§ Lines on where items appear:
------------------------------------------------------------

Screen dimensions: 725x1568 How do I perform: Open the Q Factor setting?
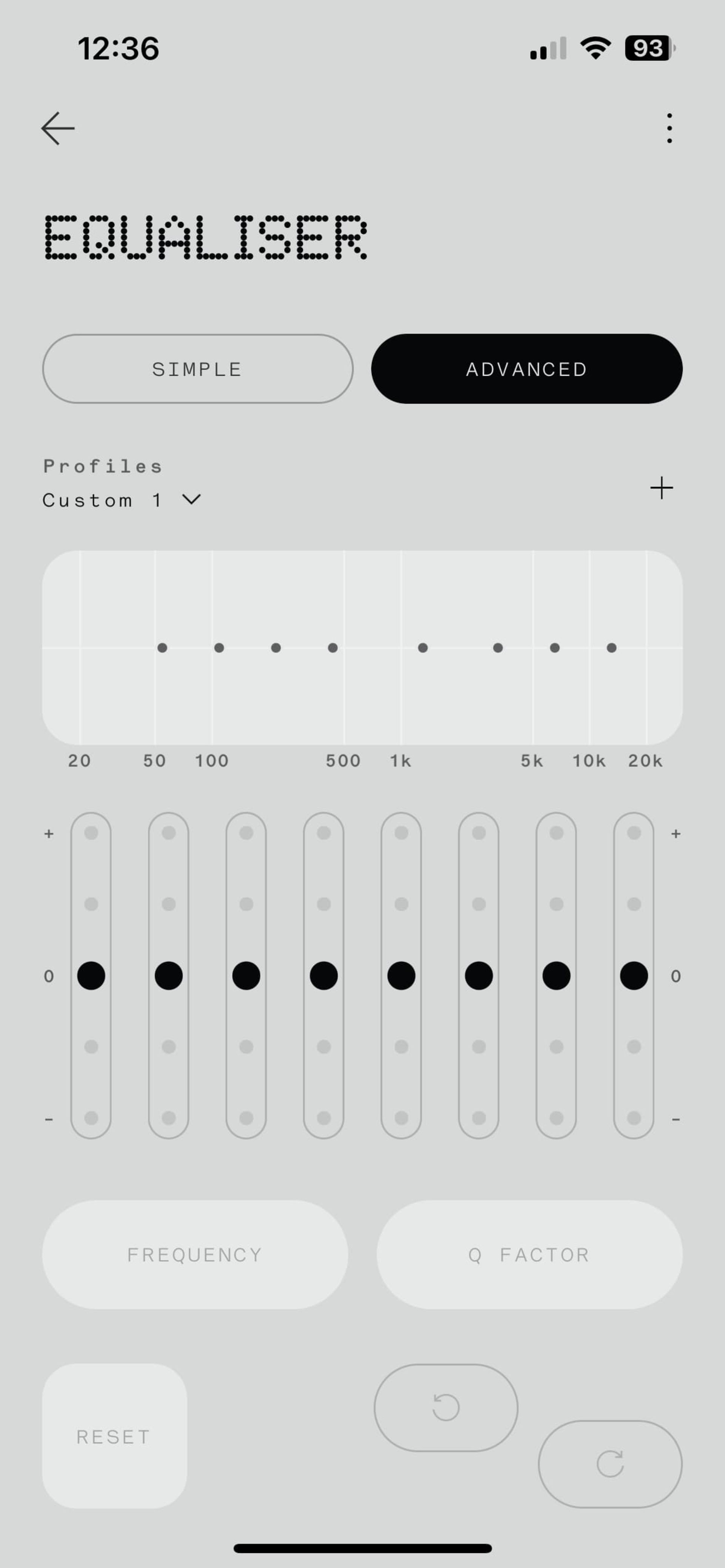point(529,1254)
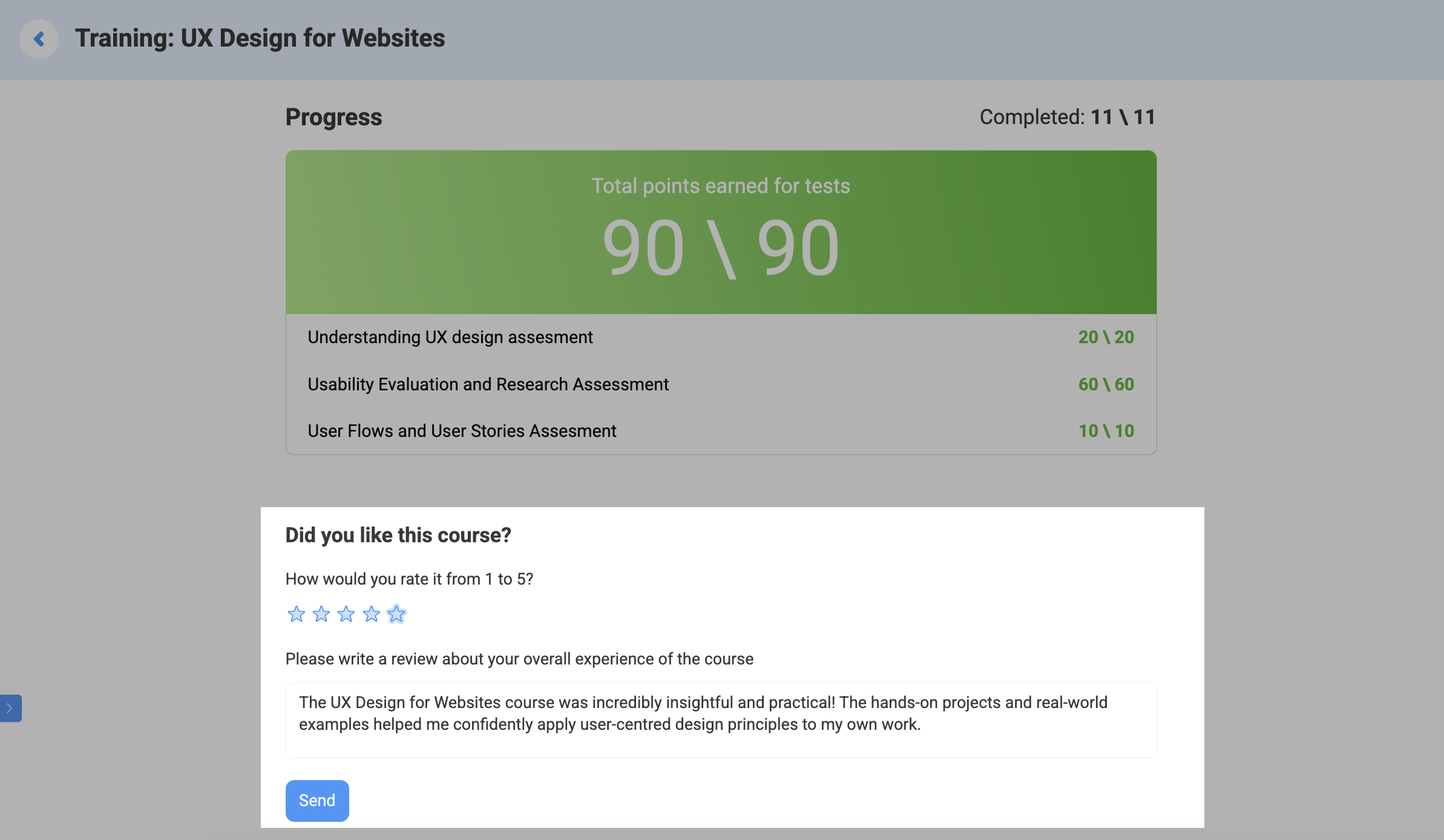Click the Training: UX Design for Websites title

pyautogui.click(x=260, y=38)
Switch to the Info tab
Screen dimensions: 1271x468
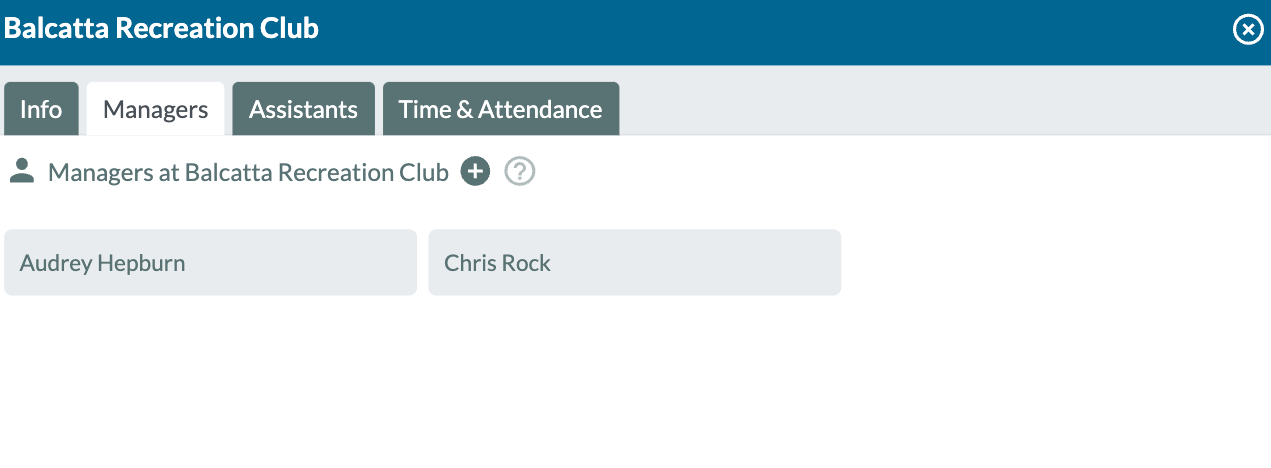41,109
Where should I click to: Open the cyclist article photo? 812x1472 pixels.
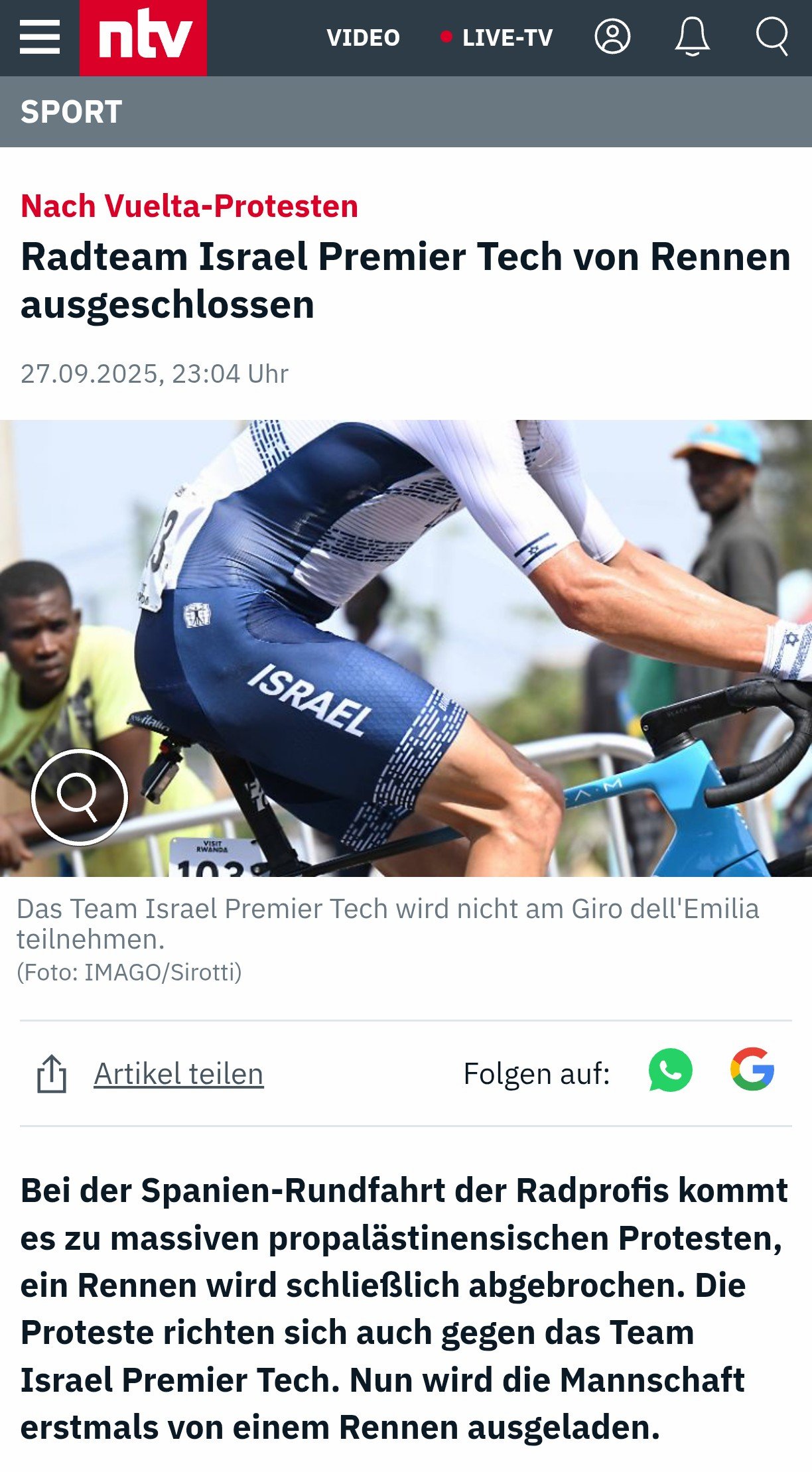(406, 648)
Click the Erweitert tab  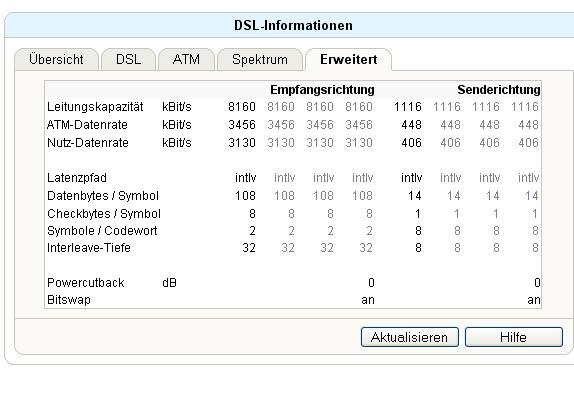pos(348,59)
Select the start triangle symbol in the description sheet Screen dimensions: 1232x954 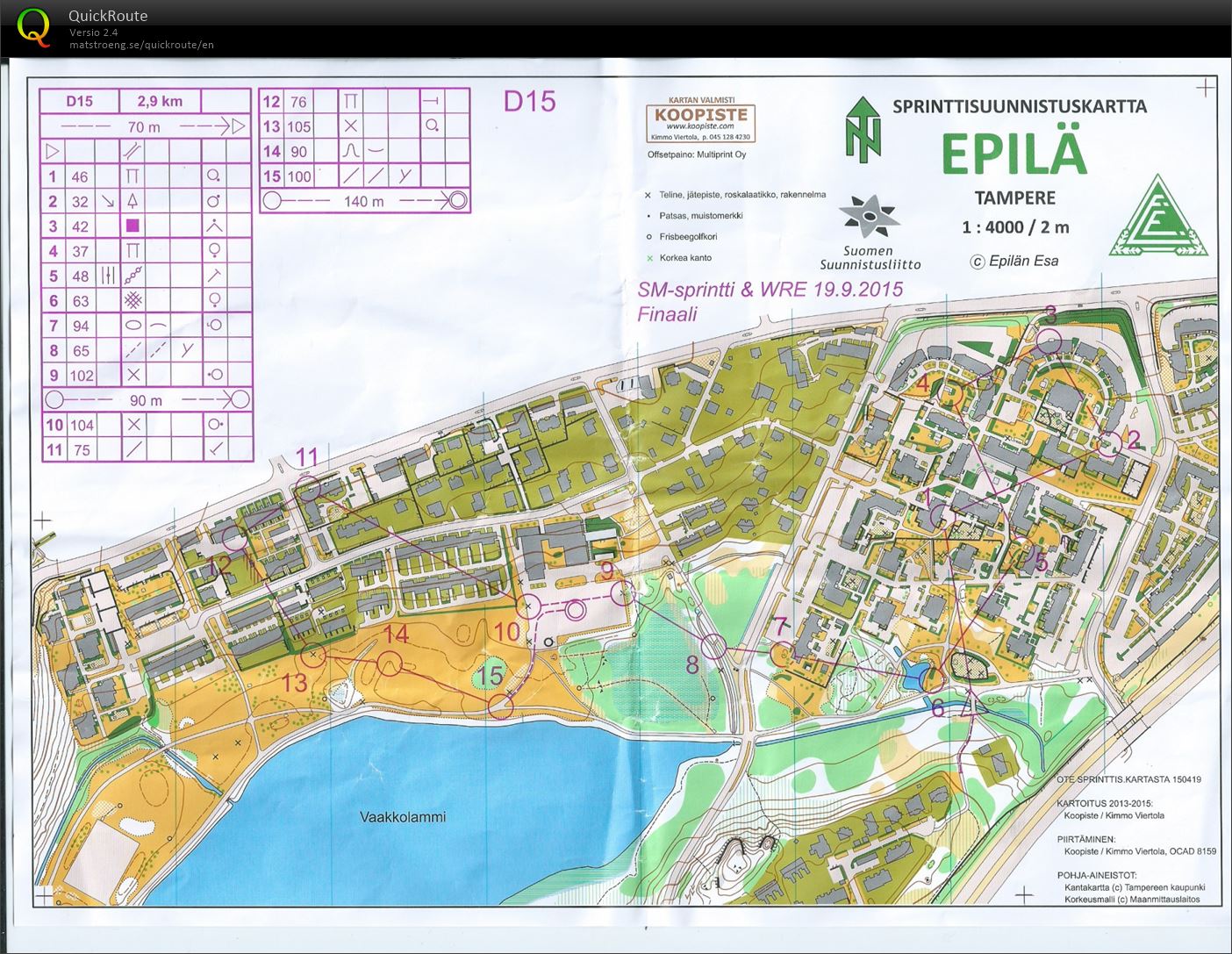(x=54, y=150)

------------------------------------------------------------

§ Stated problem:
Which lines above contain the word "Open"? Copy each of those lines out in full.

§ Result of this exercise:
Screen dimensions: 725x1568 How do I perform: Open the Q Factor setting?
Where should I click to: Open the cyclist article photo? 812x1472 pixels.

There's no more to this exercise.